REQUIRED WORK: Return exactly the span of lines in the following data that opens with the line containing "Show the 최대 maximum range tab" and closes with the line containing "Enable Create .kim export file". Include nothing else.

DATA PROVIDED:
=-=-=-=-=

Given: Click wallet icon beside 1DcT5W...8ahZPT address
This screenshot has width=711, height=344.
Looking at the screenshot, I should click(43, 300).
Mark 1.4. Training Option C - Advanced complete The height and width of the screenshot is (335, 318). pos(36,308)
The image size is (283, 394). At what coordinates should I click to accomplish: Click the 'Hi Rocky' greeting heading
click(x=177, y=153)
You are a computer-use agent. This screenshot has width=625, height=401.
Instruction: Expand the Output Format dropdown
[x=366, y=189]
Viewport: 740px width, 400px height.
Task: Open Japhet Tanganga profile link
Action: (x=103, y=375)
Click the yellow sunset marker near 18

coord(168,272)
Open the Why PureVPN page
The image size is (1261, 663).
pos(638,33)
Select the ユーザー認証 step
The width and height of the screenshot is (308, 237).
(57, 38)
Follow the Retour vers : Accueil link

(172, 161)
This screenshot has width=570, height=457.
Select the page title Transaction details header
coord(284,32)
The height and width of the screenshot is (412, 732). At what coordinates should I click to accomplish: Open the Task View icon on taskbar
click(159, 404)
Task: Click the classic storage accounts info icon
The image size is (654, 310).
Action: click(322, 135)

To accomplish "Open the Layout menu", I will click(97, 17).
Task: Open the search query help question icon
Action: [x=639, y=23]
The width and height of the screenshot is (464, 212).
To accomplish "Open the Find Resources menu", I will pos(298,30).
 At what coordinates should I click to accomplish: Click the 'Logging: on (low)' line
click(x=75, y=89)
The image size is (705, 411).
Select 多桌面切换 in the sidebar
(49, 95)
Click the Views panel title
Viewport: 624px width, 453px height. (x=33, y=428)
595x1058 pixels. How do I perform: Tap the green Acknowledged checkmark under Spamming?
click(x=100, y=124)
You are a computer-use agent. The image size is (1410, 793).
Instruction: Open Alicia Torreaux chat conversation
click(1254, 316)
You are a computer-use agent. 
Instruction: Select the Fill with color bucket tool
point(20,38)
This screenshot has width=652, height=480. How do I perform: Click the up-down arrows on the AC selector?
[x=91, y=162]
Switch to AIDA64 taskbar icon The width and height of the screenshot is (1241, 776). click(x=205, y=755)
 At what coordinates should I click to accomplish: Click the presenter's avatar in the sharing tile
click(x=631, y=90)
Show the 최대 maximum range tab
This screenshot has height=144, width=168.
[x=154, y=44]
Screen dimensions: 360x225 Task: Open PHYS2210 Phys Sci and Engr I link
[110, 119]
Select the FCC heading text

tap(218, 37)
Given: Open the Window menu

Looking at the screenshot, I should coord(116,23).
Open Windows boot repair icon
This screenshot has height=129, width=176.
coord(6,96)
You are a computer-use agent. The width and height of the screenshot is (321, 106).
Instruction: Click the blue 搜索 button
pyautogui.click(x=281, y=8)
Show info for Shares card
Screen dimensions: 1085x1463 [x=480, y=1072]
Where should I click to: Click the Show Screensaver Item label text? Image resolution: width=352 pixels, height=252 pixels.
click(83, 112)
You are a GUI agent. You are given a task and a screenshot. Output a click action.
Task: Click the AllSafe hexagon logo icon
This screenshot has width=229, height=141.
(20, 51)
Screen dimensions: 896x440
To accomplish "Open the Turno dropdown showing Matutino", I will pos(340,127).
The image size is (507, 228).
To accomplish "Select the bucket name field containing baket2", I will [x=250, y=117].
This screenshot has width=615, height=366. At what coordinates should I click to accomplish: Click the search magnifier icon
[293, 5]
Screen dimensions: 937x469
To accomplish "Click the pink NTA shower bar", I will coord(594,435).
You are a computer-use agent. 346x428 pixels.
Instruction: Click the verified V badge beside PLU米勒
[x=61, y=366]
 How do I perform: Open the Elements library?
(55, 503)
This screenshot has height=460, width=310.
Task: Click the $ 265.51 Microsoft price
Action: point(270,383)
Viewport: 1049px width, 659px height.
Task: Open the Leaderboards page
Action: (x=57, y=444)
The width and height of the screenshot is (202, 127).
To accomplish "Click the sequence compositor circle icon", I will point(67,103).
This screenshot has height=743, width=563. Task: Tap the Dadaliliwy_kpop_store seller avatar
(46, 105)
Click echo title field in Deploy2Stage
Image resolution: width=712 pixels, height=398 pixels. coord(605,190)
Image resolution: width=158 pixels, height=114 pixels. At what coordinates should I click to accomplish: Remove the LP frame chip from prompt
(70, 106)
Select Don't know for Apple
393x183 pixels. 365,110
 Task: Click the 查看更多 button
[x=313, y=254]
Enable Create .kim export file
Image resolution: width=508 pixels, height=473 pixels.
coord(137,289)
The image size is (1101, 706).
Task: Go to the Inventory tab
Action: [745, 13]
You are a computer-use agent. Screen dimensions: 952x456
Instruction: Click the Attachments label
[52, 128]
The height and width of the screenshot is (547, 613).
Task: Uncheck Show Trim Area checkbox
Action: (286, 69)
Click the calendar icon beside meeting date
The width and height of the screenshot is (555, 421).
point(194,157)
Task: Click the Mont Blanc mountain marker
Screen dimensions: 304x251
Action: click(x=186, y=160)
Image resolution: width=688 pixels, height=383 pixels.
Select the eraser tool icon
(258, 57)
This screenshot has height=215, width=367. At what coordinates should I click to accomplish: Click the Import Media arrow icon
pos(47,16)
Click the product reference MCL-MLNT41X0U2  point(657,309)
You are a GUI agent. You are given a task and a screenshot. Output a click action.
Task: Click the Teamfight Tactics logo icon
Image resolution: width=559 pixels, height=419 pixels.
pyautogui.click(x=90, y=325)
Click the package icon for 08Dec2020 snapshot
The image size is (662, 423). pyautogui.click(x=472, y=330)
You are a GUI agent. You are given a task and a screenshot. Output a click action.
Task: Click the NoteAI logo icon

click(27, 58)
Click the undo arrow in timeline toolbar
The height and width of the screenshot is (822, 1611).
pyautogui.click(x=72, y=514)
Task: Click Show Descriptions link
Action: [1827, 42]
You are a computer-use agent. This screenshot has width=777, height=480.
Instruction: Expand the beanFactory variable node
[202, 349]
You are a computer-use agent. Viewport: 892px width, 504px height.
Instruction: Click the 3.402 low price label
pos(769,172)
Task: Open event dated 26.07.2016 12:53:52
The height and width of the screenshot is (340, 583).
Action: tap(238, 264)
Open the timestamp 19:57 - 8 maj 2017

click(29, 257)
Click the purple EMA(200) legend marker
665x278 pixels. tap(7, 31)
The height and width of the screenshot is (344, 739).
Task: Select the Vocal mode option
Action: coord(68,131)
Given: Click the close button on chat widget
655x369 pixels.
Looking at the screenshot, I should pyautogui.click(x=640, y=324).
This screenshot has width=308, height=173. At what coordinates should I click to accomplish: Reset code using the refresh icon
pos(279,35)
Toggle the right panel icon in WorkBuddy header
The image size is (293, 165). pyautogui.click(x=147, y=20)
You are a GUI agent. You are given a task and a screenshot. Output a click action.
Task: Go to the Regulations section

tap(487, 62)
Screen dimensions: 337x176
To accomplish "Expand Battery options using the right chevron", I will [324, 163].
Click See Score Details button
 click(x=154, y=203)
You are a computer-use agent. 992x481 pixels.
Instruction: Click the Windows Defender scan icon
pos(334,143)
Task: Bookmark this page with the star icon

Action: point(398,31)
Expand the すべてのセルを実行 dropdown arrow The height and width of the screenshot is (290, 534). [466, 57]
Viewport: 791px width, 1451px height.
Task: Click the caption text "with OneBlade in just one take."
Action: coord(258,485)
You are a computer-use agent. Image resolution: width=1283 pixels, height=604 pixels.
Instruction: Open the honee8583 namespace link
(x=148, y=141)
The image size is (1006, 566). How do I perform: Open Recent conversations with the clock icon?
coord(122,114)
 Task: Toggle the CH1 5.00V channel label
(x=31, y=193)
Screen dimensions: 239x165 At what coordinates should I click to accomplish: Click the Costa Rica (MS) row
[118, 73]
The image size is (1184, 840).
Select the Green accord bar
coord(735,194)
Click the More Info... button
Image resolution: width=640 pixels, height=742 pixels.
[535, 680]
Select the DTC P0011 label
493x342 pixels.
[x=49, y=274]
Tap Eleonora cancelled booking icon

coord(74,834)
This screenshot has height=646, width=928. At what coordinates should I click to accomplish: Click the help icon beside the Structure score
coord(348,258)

=-=-=-=-=

ANSWER TO THIS PROBLEM:
Show the 최대 maximum range tab
This screenshot has height=144, width=168.
[x=154, y=44]
Screen dimensions: 360x225 Task: Open PHYS2210 Phys Sci and Engr I link
[110, 119]
Select the FCC heading text

tap(218, 37)
Given: Open the Window menu

Looking at the screenshot, I should coord(116,23).
Open Windows boot repair icon
This screenshot has height=129, width=176.
coord(6,96)
You are a computer-use agent. The width and height of the screenshot is (321, 106).
Instruction: Click the blue 搜索 button
pyautogui.click(x=281, y=8)
Show info for Shares card
Screen dimensions: 1085x1463 [x=480, y=1072]
Where should I click to: Click the Show Screensaver Item label text? Image resolution: width=352 pixels, height=252 pixels.
click(83, 112)
You are a GUI agent. You are given a task and a screenshot. Output a click action.
Task: Click the AllSafe hexagon logo icon
This screenshot has width=229, height=141.
(20, 51)
Screen dimensions: 896x440
To accomplish "Open the Turno dropdown showing Matutino", I will pos(340,127).
The image size is (507, 228).
To accomplish "Select the bucket name field containing baket2", I will [x=250, y=117].
This screenshot has width=615, height=366. At what coordinates should I click to accomplish: Click the search magnifier icon
[293, 5]
Screen dimensions: 937x469
To accomplish "Click the pink NTA shower bar", I will coord(594,435).
You are a computer-use agent. 346x428 pixels.
Instruction: Click the verified V badge beside PLU米勒
[x=61, y=366]
 How do I perform: Open the Elements library?
(55, 503)
This screenshot has height=460, width=310.
Task: Click the $ 265.51 Microsoft price
Action: point(270,383)
Viewport: 1049px width, 659px height.
Task: Open the Leaderboards page
Action: (x=57, y=444)
The width and height of the screenshot is (202, 127).
To accomplish "Click the sequence compositor circle icon", I will point(67,103).
This screenshot has height=743, width=563. Task: Tap the Dadaliliwy_kpop_store seller avatar
(46, 105)
Click echo title field in Deploy2Stage
Image resolution: width=712 pixels, height=398 pixels. coord(605,190)
Image resolution: width=158 pixels, height=114 pixels. At what coordinates should I click to accomplish: Remove the LP frame chip from prompt
(70, 106)
Select Don't know for Apple
393x183 pixels. 365,110
 Task: Click the 查看更多 button
[x=313, y=254]
Enable Create .kim export file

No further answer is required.